[Pixel coordinate grounding data]
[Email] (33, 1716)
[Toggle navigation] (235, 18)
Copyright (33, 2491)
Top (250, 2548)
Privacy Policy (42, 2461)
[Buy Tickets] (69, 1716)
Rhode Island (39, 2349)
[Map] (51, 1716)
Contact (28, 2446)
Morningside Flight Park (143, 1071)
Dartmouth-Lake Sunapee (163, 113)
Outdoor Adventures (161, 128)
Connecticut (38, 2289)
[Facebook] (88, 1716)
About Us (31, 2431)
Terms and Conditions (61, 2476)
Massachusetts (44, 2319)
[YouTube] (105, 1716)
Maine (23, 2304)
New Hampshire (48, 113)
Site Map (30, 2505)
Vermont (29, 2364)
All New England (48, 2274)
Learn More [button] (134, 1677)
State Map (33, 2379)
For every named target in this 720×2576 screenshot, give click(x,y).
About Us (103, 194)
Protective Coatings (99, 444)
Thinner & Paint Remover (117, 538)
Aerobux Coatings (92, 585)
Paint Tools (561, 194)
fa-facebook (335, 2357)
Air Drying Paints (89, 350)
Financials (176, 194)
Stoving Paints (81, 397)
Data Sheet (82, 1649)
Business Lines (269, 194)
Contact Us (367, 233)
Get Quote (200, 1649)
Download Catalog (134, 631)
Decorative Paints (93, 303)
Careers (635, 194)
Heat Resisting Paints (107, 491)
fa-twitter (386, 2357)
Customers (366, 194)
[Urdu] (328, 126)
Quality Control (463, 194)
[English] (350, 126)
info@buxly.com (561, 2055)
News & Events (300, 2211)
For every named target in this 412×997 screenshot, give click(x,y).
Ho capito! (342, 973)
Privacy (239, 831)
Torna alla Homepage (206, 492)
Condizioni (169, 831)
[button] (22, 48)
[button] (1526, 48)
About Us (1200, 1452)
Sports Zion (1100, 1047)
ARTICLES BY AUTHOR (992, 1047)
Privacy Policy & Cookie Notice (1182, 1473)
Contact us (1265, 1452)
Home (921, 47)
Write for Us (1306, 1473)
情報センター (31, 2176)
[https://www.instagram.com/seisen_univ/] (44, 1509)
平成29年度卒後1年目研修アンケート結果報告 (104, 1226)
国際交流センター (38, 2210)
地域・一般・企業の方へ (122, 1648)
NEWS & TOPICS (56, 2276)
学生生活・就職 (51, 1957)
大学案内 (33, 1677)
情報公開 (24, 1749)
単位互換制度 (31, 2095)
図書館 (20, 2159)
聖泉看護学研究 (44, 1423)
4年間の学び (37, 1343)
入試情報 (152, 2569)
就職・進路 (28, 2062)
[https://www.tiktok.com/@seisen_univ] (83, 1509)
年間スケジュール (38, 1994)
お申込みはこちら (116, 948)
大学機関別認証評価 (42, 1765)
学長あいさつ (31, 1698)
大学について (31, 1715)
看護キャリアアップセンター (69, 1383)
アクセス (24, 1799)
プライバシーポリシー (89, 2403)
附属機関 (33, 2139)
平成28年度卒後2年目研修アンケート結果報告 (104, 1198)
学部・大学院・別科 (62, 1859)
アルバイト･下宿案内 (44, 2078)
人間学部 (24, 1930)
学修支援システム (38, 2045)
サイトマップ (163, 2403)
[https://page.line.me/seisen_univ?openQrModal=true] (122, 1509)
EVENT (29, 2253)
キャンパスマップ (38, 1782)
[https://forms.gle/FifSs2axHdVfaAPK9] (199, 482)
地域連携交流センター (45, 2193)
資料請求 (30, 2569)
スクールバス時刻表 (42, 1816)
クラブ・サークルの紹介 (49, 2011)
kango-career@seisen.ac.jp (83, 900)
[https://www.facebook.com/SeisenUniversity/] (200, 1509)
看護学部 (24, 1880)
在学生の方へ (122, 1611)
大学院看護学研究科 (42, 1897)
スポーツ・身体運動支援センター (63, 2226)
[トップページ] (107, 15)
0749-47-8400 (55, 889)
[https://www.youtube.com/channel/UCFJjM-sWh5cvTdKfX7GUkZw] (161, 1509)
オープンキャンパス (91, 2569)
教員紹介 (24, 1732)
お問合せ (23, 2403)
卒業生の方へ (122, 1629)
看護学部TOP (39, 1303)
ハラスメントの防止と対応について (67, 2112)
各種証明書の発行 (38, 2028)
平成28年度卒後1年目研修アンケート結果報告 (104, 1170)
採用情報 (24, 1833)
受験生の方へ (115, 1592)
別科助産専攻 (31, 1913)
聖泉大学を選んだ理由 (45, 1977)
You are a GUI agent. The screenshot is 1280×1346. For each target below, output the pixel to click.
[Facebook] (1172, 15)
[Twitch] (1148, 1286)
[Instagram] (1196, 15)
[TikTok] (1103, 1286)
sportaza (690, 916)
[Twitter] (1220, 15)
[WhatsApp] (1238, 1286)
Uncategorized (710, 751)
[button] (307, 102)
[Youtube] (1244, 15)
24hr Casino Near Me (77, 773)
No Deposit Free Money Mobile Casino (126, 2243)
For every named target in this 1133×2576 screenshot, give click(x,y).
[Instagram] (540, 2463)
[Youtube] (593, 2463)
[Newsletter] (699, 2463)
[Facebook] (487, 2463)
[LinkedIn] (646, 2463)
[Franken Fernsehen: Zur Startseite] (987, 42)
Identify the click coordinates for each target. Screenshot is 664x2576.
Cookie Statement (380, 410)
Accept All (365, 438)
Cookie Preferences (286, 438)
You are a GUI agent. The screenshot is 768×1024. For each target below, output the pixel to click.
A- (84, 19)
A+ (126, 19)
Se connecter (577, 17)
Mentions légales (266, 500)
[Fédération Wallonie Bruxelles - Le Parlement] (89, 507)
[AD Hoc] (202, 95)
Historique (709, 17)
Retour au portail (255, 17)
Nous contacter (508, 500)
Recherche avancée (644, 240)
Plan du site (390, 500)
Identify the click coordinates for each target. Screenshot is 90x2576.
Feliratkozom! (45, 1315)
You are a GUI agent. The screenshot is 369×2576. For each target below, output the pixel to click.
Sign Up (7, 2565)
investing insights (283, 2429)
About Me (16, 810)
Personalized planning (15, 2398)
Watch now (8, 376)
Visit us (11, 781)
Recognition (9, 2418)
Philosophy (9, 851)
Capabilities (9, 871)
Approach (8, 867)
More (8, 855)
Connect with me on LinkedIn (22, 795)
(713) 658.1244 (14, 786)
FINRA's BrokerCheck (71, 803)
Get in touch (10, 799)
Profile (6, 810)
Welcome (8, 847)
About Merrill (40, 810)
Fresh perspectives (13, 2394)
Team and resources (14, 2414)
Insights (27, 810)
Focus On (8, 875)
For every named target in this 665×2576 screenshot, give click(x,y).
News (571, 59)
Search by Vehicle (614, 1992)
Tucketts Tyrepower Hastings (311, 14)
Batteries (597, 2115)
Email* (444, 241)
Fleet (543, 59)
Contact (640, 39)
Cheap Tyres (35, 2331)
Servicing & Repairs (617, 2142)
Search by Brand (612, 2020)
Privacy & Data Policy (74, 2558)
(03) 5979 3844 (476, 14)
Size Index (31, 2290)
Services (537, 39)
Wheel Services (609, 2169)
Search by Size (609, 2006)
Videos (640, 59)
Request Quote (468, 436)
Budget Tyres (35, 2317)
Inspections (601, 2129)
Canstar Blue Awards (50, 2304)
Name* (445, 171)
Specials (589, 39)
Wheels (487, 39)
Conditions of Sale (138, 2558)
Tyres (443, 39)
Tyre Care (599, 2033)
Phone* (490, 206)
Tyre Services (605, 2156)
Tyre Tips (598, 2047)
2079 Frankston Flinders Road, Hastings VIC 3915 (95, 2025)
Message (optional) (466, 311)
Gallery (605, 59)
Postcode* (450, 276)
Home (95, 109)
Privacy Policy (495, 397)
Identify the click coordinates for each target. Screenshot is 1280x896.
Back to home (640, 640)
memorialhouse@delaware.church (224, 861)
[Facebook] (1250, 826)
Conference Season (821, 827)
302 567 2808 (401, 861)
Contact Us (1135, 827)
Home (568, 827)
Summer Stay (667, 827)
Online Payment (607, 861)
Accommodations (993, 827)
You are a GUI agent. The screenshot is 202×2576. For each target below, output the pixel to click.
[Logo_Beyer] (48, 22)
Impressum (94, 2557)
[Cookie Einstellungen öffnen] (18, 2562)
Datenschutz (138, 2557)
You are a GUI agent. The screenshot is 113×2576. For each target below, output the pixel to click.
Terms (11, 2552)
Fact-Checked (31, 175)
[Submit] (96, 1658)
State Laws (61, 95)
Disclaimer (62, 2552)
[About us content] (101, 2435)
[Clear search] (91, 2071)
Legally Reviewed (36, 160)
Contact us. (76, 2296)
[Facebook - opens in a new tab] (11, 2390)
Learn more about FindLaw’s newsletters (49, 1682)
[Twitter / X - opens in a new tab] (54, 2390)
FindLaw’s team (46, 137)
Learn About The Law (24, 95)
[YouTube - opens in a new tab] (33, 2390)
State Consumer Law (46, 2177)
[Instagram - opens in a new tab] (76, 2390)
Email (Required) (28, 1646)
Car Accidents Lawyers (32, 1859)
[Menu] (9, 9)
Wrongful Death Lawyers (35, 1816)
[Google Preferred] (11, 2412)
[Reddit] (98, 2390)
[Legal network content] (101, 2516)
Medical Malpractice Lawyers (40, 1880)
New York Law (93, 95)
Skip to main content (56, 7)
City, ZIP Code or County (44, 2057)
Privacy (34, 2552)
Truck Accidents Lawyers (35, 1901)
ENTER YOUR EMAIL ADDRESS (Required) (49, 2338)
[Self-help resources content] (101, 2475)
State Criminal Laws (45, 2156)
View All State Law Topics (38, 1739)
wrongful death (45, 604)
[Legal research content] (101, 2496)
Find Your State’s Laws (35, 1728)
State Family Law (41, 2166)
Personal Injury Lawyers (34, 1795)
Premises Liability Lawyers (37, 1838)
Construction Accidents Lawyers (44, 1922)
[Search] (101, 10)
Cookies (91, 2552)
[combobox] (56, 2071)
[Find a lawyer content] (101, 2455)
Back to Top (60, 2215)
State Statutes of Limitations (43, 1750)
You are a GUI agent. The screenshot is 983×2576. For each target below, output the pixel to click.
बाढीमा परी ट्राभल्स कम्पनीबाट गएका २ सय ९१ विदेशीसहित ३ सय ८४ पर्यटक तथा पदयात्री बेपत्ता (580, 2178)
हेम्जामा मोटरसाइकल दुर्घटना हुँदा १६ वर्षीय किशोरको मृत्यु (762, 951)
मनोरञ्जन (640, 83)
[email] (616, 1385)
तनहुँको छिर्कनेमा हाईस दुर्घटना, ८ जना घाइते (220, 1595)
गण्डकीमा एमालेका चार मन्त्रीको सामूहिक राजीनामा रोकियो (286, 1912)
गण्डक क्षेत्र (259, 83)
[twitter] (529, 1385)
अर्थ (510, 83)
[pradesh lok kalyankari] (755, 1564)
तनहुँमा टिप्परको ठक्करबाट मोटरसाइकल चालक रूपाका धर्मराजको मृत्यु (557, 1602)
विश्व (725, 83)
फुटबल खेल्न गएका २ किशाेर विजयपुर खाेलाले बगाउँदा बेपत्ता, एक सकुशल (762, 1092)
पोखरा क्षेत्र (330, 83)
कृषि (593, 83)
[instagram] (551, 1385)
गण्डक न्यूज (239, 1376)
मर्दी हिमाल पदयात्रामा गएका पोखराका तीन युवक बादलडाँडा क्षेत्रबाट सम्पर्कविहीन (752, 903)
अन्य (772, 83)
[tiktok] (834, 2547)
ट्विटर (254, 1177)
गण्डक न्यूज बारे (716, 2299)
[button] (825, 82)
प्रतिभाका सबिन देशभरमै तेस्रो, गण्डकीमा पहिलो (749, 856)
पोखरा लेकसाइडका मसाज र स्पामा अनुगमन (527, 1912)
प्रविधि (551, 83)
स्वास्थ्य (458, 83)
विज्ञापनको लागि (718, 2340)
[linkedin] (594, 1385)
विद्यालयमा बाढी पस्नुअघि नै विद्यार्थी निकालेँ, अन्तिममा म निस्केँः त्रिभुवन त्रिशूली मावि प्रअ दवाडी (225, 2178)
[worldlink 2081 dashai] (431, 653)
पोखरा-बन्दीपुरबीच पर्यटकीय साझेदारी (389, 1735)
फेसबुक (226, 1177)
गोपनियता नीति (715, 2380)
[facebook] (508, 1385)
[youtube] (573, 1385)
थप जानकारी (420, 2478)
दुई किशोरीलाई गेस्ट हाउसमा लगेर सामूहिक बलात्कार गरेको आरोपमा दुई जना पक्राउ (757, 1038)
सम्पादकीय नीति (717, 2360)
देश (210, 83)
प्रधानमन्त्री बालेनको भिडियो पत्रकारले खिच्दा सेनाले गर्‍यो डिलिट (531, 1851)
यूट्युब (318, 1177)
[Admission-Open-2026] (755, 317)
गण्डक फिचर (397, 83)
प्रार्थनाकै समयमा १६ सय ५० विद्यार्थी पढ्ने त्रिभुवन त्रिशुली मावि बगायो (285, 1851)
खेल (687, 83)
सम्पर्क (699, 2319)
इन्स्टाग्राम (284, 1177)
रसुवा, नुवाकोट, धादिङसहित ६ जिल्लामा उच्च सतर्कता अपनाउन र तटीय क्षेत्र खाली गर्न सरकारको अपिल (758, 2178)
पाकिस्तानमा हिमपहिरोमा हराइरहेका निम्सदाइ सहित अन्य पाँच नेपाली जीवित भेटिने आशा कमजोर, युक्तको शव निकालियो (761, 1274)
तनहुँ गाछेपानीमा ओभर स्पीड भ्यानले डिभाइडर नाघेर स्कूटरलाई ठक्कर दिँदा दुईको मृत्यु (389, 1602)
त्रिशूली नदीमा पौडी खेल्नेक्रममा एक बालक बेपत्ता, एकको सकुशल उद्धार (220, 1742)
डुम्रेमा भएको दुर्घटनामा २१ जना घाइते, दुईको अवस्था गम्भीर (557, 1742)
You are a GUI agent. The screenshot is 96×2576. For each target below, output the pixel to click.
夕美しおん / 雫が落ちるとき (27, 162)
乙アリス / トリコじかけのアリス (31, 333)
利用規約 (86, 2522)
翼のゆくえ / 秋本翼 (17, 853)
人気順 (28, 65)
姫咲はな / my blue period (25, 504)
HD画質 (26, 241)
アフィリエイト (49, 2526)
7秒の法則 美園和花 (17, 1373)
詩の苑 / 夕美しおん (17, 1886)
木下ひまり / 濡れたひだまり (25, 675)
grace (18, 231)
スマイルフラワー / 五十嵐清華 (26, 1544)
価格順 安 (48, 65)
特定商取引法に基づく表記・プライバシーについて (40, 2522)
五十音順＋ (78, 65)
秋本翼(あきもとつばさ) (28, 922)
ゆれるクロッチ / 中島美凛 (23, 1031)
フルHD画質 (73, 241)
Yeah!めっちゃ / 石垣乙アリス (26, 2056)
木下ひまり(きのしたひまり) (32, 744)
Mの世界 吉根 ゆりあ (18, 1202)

§ **REQUIRED WORK**
Reproduce the lines of the entries above from the one with "You are a GUI agent. The screenshot is 202×2576." to the one with "wrongful death (45, 604)", both included, exactly and without any other line.

§ **RESULT**
You are a GUI agent. The screenshot is 202×2576. For each target below, output the pixel to click.
[Logo_Beyer] (48, 22)
Impressum (94, 2557)
[Cookie Einstellungen öffnen] (18, 2562)
Datenschutz (138, 2557)
You are a GUI agent. The screenshot is 113×2576. For each target below, output the pixel to click.
Terms (11, 2552)
Fact-Checked (31, 175)
[Submit] (96, 1658)
State Laws (61, 95)
Disclaimer (62, 2552)
[About us content] (101, 2435)
[Clear search] (91, 2071)
Legally Reviewed (36, 160)
Contact us. (76, 2296)
[Facebook - opens in a new tab] (11, 2390)
Learn more about FindLaw’s newsletters (49, 1682)
[Twitter / X - opens in a new tab] (54, 2390)
FindLaw’s team (46, 137)
Learn About The Law (24, 95)
[YouTube - opens in a new tab] (33, 2390)
State Consumer Law (46, 2177)
[Instagram - opens in a new tab] (76, 2390)
Email (Required) (28, 1646)
Car Accidents Lawyers (32, 1859)
[Menu] (9, 9)
Wrongful Death Lawyers (35, 1816)
[Google Preferred] (11, 2412)
[Reddit] (98, 2390)
[Legal network content] (101, 2516)
Medical Malpractice Lawyers (40, 1880)
New York Law (93, 95)
Skip to main content (56, 7)
City, ZIP Code or County (44, 2057)
Privacy (34, 2552)
Truck Accidents Lawyers (35, 1901)
ENTER YOUR EMAIL ADDRESS (Required) (49, 2338)
[Self-help resources content] (101, 2475)
State Criminal Laws (45, 2156)
View All State Law Topics (38, 1739)
wrongful death (45, 604)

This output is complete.